------ Selected passage ------

Tuesday, February 2, 2010

What they don't tell you.

I've been waking up every morning and not recognizing the face staring back from the mirror.

My physical being has gone rogue. I don't recognize my face, my hair or my body. My bodily functions are alien to me.

I cried in public today. That's really not my style. I haven't cried in some time and to do it in public just made it more like a humiliating kick in the teeth rather than the painful punch in the gut it is in private.

The MS people talk a lot about symptoms and how to manage them but they don't tell you *why* you just want to stay in your house and never come out. It's not just the symptoms, I am now convinced of this.

It's the little embarrassments. It's the constant mental calculations of where you can go because every trip is a metric of distance + time + seating + washrooms. It's about the little stumbles, the lack of fine motor skills making it difficult to hold a pen, the small inabilities that just build up and up and up until the degradation brings you down and down and down.

------ Source material ------

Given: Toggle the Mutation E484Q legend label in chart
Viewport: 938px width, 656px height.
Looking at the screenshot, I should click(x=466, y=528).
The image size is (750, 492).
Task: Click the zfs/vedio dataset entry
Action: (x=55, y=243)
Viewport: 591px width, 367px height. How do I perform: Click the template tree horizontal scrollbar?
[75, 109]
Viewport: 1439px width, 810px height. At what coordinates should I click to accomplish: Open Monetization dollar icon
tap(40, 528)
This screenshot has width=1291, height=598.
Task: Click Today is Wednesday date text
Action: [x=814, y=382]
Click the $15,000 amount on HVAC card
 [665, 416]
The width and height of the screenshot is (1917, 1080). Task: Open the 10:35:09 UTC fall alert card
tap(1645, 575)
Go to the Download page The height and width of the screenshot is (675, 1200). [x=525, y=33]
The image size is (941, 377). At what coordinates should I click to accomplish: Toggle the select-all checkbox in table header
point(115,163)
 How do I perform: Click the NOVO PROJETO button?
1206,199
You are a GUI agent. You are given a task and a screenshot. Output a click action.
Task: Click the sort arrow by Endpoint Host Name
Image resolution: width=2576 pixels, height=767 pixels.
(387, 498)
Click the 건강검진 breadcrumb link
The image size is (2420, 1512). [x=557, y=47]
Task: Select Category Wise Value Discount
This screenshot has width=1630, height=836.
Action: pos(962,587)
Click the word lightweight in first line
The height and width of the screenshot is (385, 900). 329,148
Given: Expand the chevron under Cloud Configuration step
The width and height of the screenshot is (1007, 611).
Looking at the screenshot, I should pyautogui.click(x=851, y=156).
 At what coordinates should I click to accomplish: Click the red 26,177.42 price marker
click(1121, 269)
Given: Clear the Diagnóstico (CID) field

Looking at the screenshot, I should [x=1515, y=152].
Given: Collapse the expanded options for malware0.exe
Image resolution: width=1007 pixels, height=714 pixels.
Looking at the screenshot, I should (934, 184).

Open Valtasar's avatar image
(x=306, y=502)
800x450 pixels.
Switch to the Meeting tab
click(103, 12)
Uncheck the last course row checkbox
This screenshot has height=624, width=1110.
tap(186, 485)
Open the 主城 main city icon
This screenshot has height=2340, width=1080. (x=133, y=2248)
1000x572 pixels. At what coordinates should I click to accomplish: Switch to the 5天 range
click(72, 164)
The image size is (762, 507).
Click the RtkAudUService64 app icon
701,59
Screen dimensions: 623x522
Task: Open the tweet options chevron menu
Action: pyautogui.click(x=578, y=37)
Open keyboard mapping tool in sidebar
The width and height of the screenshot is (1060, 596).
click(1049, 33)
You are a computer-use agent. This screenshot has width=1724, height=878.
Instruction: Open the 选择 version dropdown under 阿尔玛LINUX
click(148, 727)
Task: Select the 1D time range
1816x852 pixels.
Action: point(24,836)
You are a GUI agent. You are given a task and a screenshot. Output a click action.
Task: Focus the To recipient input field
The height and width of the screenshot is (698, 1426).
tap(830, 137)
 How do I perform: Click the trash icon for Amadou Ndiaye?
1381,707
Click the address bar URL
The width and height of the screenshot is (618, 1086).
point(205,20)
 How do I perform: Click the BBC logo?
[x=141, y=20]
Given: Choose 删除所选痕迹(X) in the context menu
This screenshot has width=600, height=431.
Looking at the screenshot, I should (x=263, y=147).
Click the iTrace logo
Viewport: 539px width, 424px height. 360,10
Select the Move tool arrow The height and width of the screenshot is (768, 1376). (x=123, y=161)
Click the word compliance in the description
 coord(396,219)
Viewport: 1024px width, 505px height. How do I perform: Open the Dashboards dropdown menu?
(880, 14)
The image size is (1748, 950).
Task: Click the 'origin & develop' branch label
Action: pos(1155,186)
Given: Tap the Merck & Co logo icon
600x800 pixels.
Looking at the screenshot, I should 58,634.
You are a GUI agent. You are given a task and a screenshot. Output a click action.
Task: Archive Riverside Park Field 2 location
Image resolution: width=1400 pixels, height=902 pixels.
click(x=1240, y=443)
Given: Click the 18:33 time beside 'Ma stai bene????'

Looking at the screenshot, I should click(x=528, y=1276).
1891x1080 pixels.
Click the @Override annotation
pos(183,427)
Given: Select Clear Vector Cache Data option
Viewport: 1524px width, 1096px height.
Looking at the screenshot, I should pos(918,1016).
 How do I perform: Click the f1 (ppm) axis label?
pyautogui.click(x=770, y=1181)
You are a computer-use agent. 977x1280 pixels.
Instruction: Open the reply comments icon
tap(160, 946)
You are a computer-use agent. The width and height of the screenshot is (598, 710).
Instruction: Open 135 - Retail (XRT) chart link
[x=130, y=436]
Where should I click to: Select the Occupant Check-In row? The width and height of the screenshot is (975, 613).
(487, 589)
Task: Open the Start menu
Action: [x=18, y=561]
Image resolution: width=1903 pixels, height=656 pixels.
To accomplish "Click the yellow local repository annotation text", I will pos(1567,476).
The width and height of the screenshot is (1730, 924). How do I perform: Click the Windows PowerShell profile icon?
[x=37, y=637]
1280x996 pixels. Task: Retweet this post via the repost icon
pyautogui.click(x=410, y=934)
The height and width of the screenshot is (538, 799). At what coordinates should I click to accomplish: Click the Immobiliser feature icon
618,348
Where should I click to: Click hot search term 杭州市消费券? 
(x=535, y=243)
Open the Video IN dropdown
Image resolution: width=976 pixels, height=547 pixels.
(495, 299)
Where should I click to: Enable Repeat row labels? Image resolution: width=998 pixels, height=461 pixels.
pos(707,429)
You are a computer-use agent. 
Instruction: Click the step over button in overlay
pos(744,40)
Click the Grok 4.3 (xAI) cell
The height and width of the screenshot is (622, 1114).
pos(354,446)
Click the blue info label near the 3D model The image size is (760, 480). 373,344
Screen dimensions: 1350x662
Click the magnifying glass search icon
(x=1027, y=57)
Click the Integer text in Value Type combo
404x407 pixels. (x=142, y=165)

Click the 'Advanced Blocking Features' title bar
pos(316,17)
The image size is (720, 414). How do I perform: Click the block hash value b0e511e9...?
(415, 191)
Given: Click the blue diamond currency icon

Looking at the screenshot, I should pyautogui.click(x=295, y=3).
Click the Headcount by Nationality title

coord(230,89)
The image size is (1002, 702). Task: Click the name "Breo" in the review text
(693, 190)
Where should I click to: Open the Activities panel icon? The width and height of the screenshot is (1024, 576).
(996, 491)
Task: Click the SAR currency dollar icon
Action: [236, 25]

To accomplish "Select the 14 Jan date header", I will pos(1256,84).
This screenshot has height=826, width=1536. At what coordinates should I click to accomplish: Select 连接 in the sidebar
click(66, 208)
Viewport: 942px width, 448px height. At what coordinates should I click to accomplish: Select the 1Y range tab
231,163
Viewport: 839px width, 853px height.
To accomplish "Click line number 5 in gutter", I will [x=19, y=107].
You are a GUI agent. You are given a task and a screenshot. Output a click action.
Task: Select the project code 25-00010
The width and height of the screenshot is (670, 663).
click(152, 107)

------

### Work to be completed:
Rewrite the post from "My physical being" to "convinced of this.", changing "in public" to "in front of others". The lines have no connection to the post.

### Solution to the exercise:
My physical being has gone rogue. I don't recognize my face, my hair or my body. My bodily functions are alien to me.

I cried in front of others today. That's really not my style. I haven't cried in some time and to do it in front of others just made it more like a humiliating kick in the teeth rather than the painful punch in the gut it is in private.

The MS people talk a lot about symptoms and how to manage them but they don't tell you *why* you just want to stay in your house and never come out. It's not just the symptoms, I am now convinced of this.